→ Pixel coordinate grounding data
►

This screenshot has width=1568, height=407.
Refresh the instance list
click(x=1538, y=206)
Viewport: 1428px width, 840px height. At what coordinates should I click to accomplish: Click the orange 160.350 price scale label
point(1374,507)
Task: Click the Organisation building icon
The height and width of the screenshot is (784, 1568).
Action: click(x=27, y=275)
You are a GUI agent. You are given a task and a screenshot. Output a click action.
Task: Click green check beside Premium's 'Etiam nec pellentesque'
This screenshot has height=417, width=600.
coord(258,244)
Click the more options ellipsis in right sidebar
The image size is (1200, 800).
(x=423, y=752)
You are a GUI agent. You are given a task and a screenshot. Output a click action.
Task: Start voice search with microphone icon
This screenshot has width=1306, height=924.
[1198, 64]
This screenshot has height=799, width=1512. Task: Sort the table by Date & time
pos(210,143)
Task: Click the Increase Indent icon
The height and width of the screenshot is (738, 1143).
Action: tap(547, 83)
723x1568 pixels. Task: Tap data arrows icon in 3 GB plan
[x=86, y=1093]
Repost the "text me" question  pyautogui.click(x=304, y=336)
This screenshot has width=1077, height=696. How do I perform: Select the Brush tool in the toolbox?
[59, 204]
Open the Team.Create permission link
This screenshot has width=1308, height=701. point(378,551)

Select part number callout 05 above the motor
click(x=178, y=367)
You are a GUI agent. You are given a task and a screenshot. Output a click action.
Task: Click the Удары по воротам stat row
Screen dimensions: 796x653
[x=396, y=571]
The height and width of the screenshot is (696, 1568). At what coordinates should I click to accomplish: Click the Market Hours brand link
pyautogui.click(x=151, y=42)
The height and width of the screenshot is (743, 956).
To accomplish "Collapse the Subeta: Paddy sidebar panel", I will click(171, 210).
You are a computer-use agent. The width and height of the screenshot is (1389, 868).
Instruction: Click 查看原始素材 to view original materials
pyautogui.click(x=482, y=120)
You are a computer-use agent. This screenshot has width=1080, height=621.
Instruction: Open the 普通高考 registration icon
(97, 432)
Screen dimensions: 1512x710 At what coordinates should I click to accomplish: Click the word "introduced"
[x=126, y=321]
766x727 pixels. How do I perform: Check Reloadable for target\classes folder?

◄

→ What is being asked
If the word "computer" appears in a line above, copy that line.

→ Reply to the task
You are a computer-use agent. The width and height of the screenshot is (1389, 868).
You are a computer-use agent. This screenshot has width=1080, height=621.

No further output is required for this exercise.